Most of the selected states reported difficulty conducting fraud investigations because of limited staff and the growing number of recipients. Also, once state agencies identify fraud, they have difficulty prosecuting recipients and recovering overpayments.
“Some state officials suggested changing the financial incentives structure to help support the costs of investigating potential SNAP fraud,” the report said.
The report, published Aug. 21 and titled “Supplemental Nutrition Assistance Program: Enhanced Detection Tools and Reporting Could Improve Efforts to Combat Recipient Fraud,” calls for the Agriculture Department’s Food and Nutrition Service to:
- Explore ways that federal financial incentives can better support cost-effective anti-fraud activities by states.
- Establish more guidance to help analyze transaction data to identify food stamp households that obtain replacement cards for potential misuse.
- Reassess the effectiveness of the current guidance and tools recommended to states for monitoring e-commerce and social media websites.
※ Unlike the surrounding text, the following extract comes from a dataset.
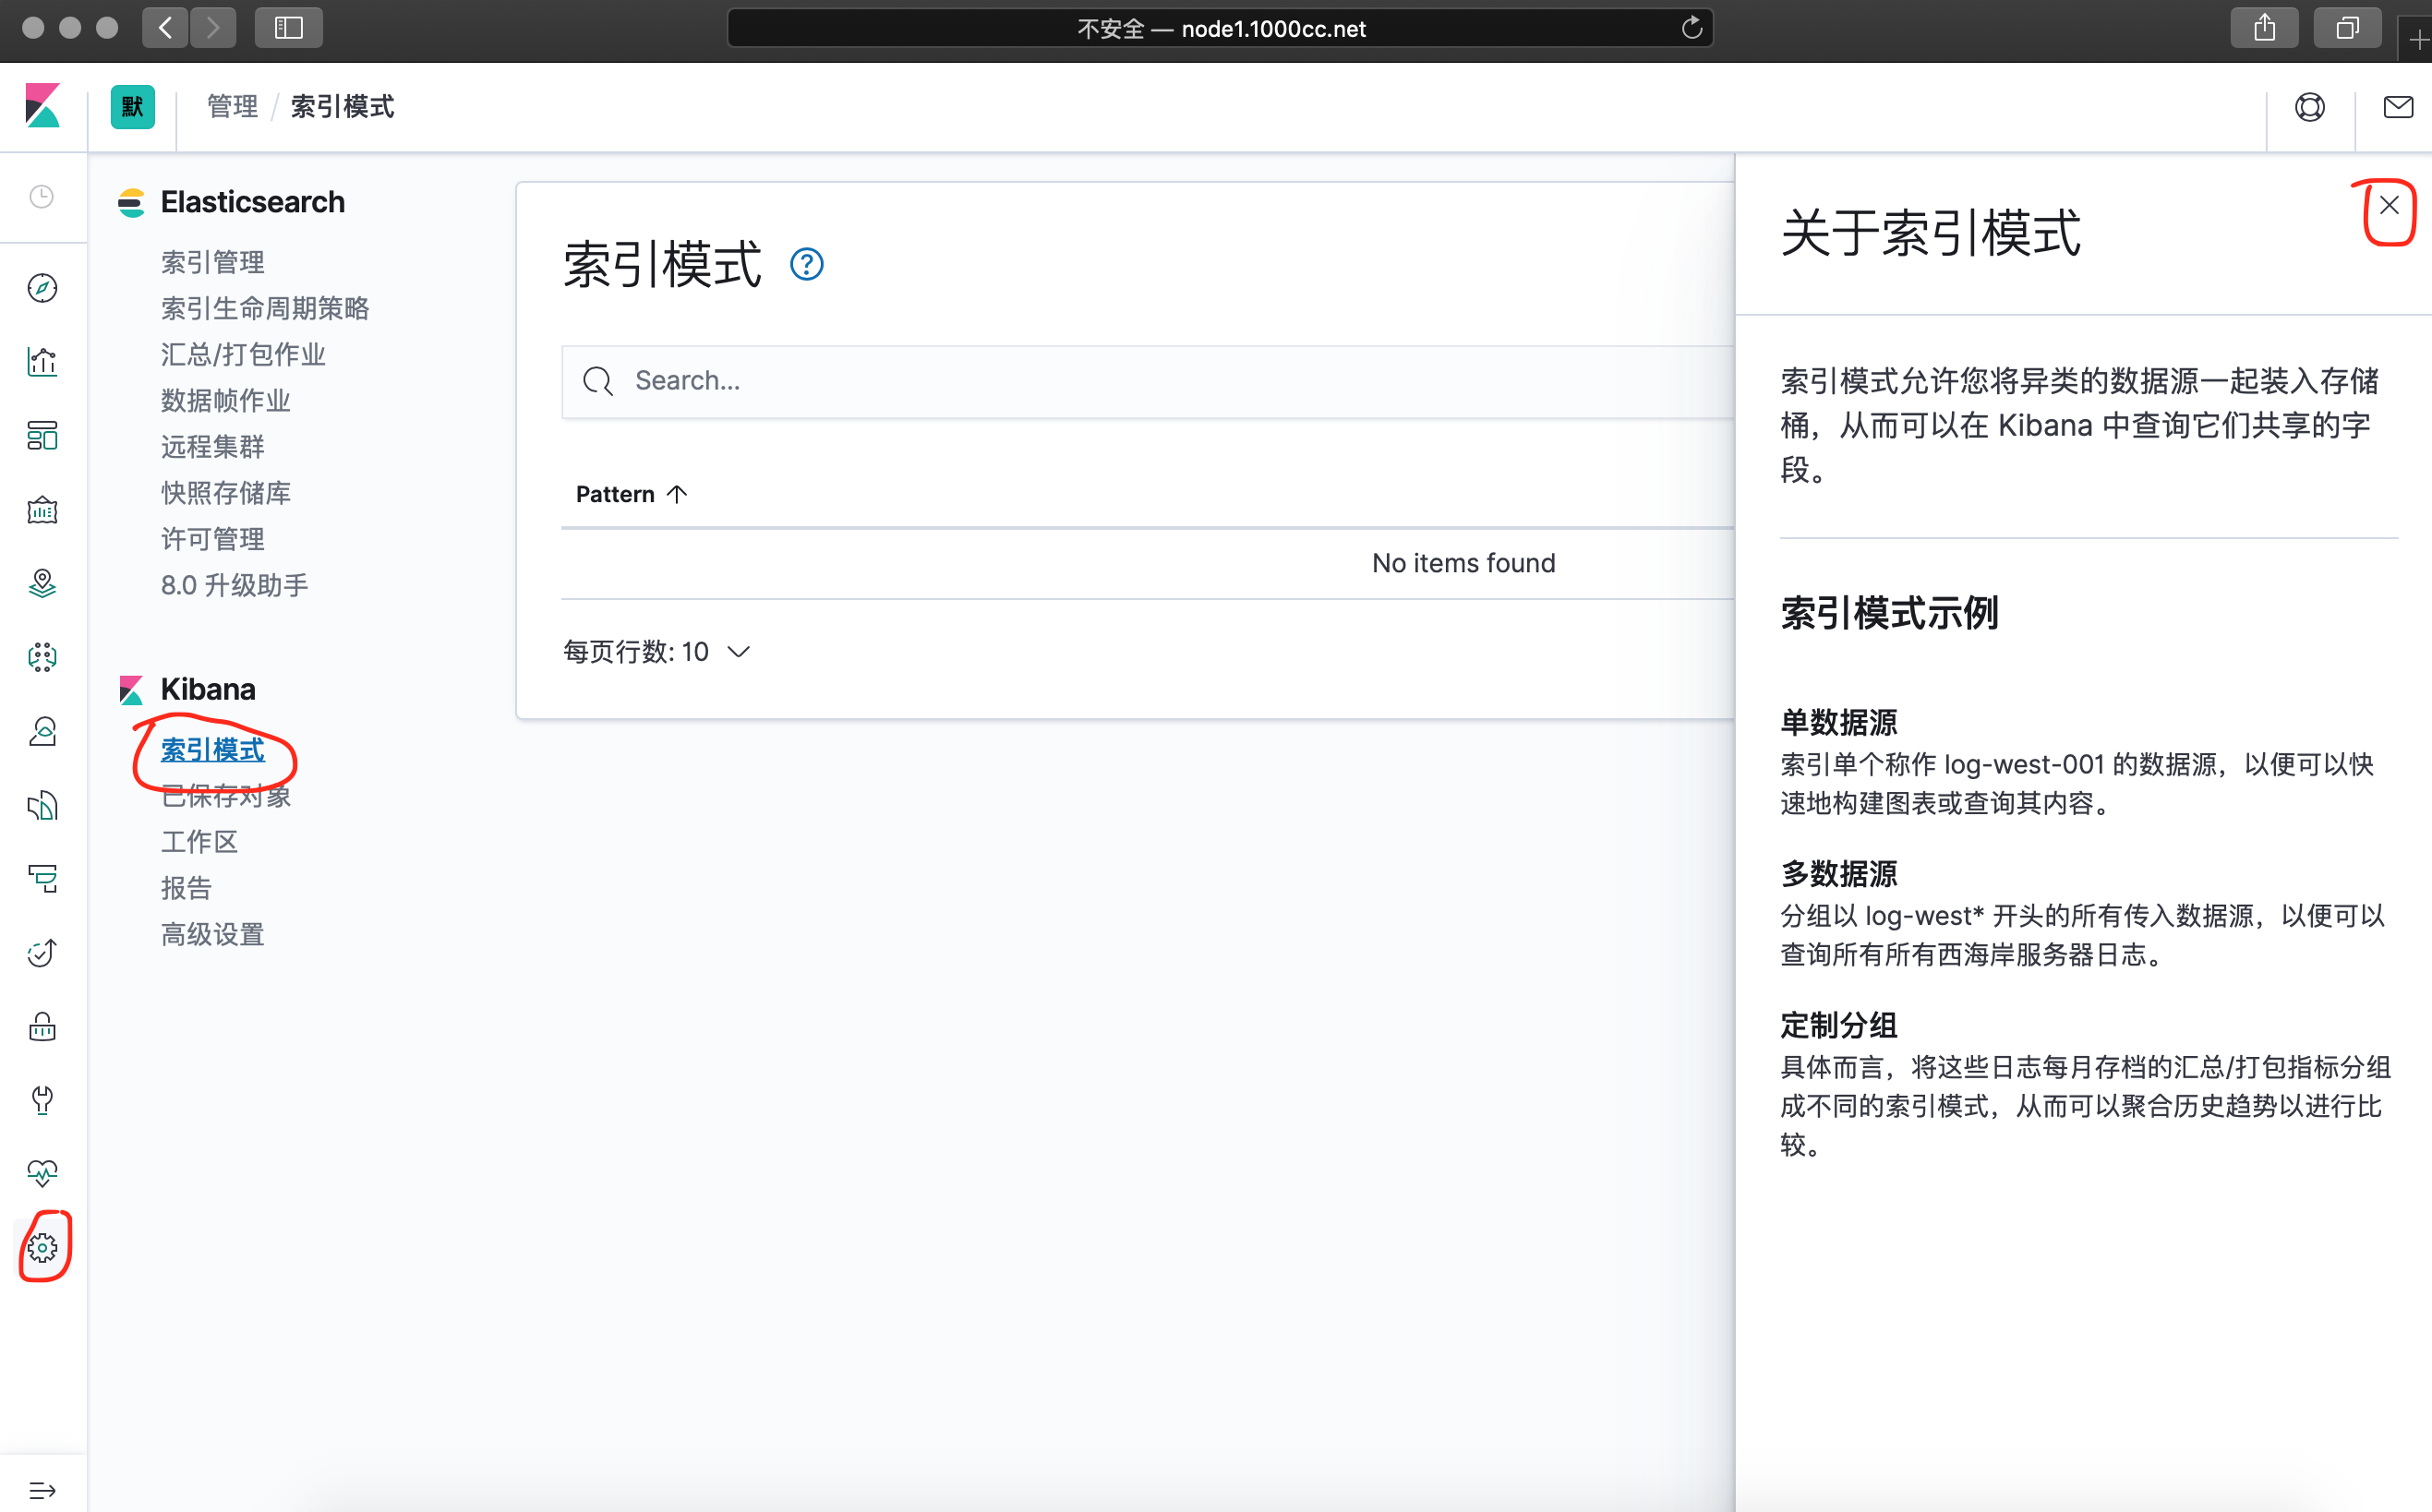Click the default space avatar 默
The width and height of the screenshot is (2432, 1512).
click(x=133, y=107)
- Offer assistance and training to enhance the consistency of what states report about anti-fraud activities.
Most importantly, Sheffield said, food stamps should be reformed to promote self-sufficiency through work:
Able-bodied adults should be required to work, prepare for work, or look for work in exchange for receiving assistance. This would change food stamps from a one-way handout to a program based on reciprocal obligation.